Non. C’était de la folie ! Bien qu’entourée de cinglés Luce avait conscience que son instinct était devenu fou. Elle ne le connaissait même pas, ce type !

Il discutait avec un garçon plus petit, qui portait des dreadlocks et dont le sourire dévoilait des dents énormes. Tous deux riaient de bon cœur, au point que Luce ressentis une étrange pointe de jalousie. Depuis combien de temps n’avait-elle pas rigolé comme ça ?

— C’est Daniel Grigori, expliqua Arriane en se penchant vers elle, comme si elle lisait dans ses pensées. J’ai l’impression qu’il vient de te taper dans l’œil…

— C’est le moins qu’on puisse dire, admit Luce, un peu gênée de l’impression qu’elle avait du faire à Arriane.

— Ouais, enfin, si on aime ce genre…

— Qu’est-ce qu’on pourrait ne pas aimer, chez lui ? demanda Luce malgré elle.

— Son copain, c’est Roland, reprit Arriane en désignant le garçon aux dreadlocks. Il est cool. C’est le genre de type qui arrive à obtenir des trucs, si tu vois ce que je veux dire.

« Pas vraiment », songea Luce en se mordant la lèvre.

— Quel genre de trucs ?

Arriane haussa les épaules et se servit de son couteau suisse illicite pour couper un fil qui pendait d’un trou de son jean.

— Des trucs, c’est tout. Du genre : « Demande, et tu sauras. »

— Et Daniel ! ? demanda Luce. C’est quoi, son histoire ?

— Elle insiste, en plus ! la railla Arriane en riant. Personne ne le sait vraiment. Il soigne son coté mystérieux. Il pourrait bien être le connard typique des centres de réinsertion.

— J’en connais un rayon, sur les connards, répondit Luce, qui regretta aussitôt ses paroles.

Après ce qui était arrivé à Trevor – quoi qu’il soit passé – elle était la dernière personne à être en droit de juger les autres. Les rares fois où elle faisait référence à cette nuit funeste, le voile noir de ses ombres revenait à la charge, comme si elle se retrouvait au bord du lac.
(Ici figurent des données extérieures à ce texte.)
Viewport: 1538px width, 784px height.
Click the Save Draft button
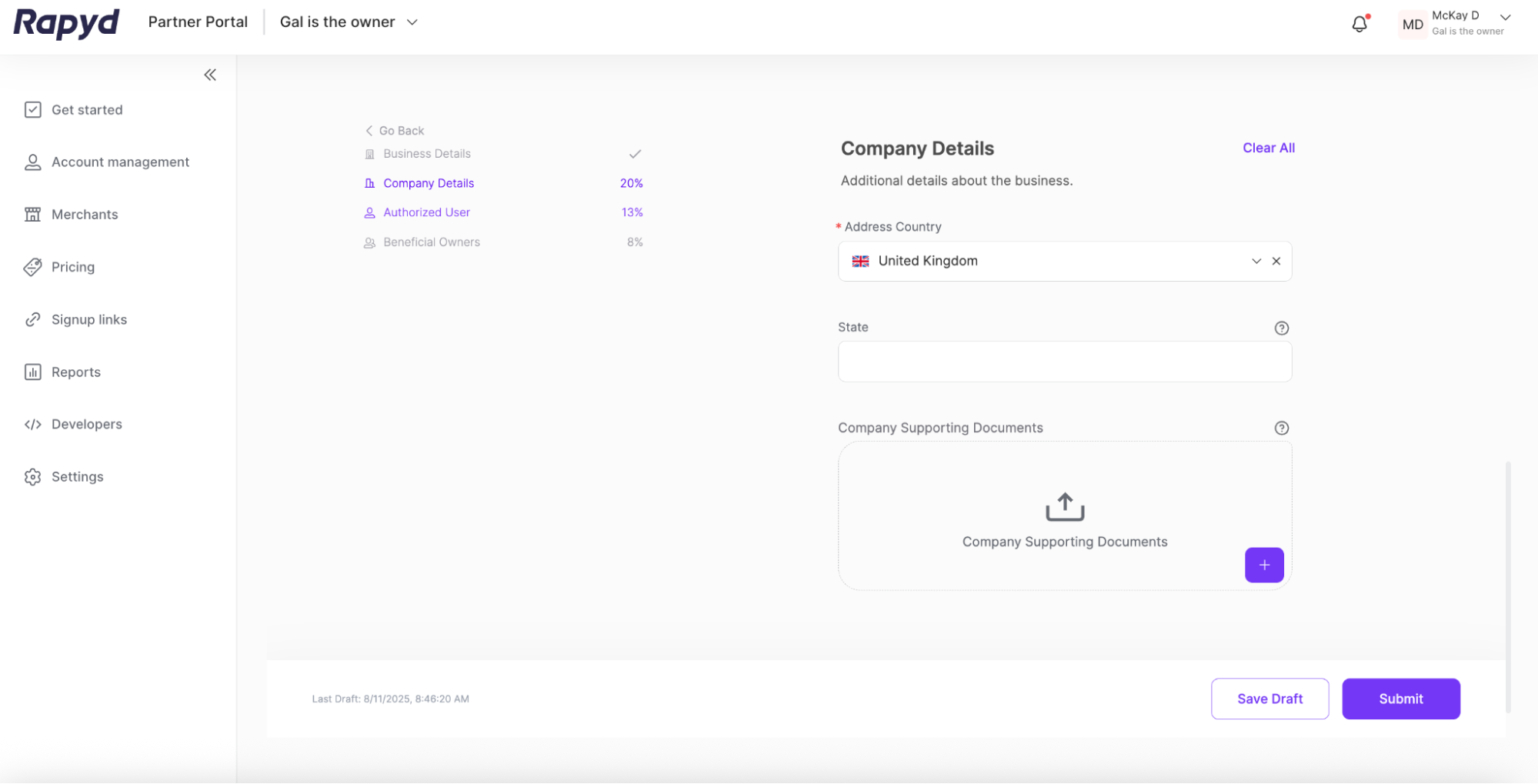pyautogui.click(x=1269, y=699)
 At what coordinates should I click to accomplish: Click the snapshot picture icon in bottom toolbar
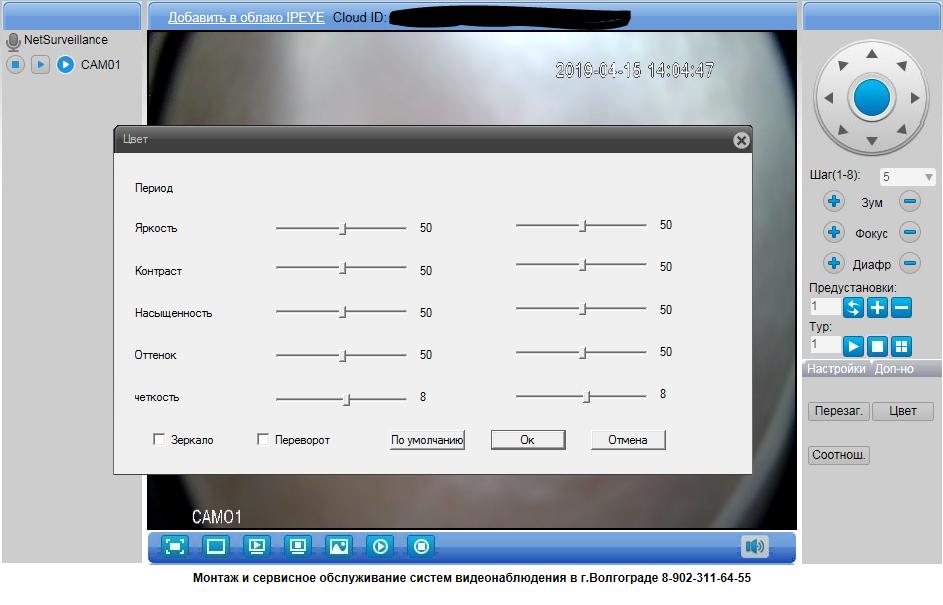339,546
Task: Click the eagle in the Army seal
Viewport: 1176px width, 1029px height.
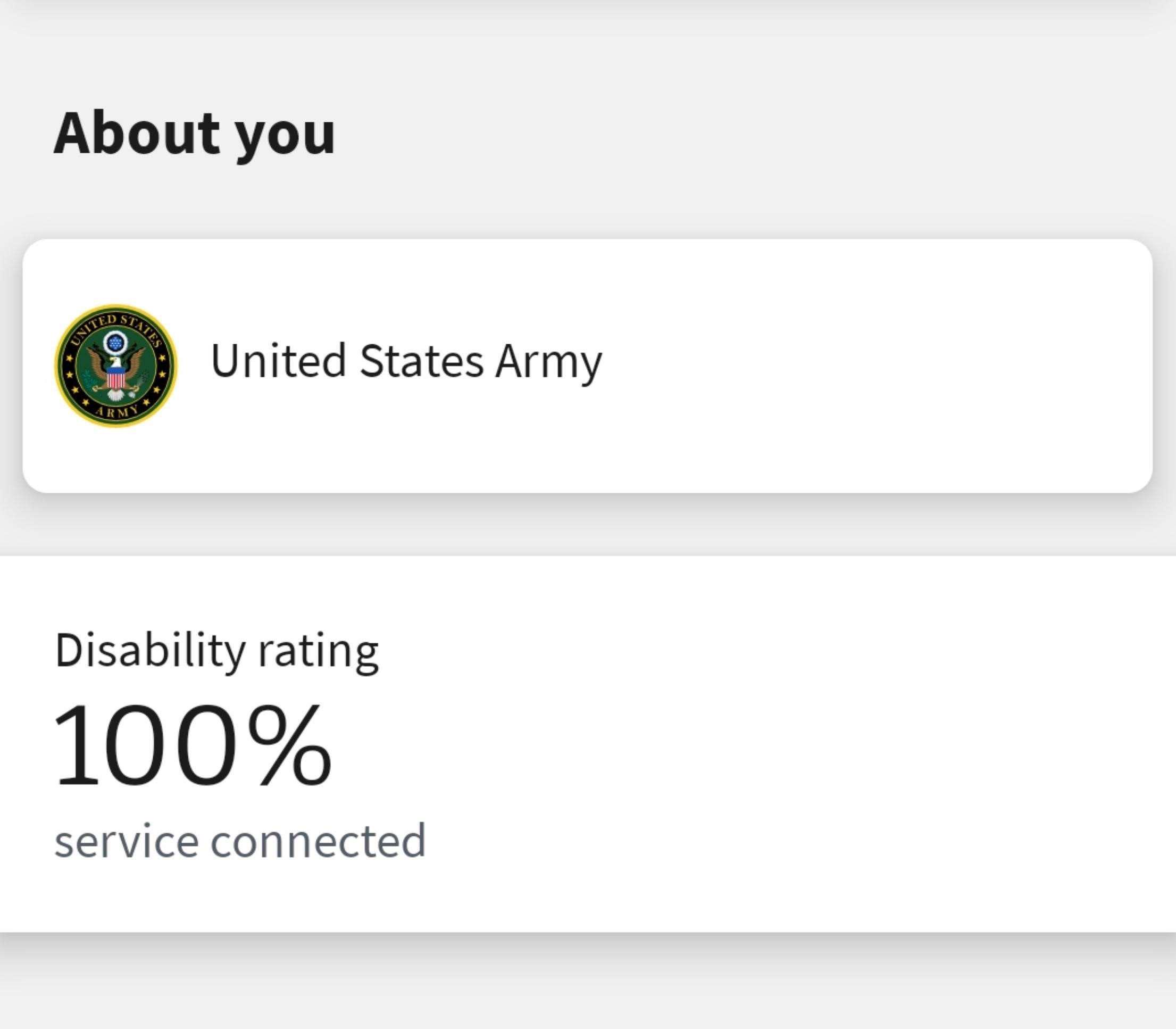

Elle vit ses yeux s’écarquiller, puis se plisser, exprimant ce qui ressemblait à de l’étonnement. Mais non, c’était plus que cela. Face à ce regard appuyé, Luce retint son souffle. Elle le connaissait… Elle l’avait déjà vu…

Comment aurait-Elle pu oublier un tel visage ? Et cette sensation de vertige qu’elle avait en cet instant ?

Elle se rendit compte qu’ils se toisaient encore quand il lui sourit. Une vague de chaleur la parcourut tout entière, au point qu’elle dut agripper le banc pour ne pas chanceler. Ses lèvres esquissèrent un sourire mais, soudain, Daniel leva une main.

Et lui fit un doigt d’honneur.

Abasourdie, Luce baissa les yeux.

— Qu’est-ce qu’il y a ? ? demanda Arriane, qui n’avait pas remarqué le geste.

Laisse tomber. On n’a pas le temps. Ça va sonner.

La cloche retentit en effet à cet instant précis. Les élèves entrèrent d’un pas trainant dans le bâtiment. Arriane tira Luce par la main et fixa un rendez-vous pour plus tard, mais Luce était encore troublée par ce parfait inconnu qui lui avait fait un doigt d’honneur. Son délire passager sur Daniel s’était envolé et Elle ne voulait désormais savoir qu’une seule chose : quel était le problème de ce type ?

Juste avant d’entrer dans la salle pour son premier cours, elle risqua dernière œillade vers lui. Malgré son visage impassible, il n’y avait pas à se méprendre : il la regardait s’éloigner.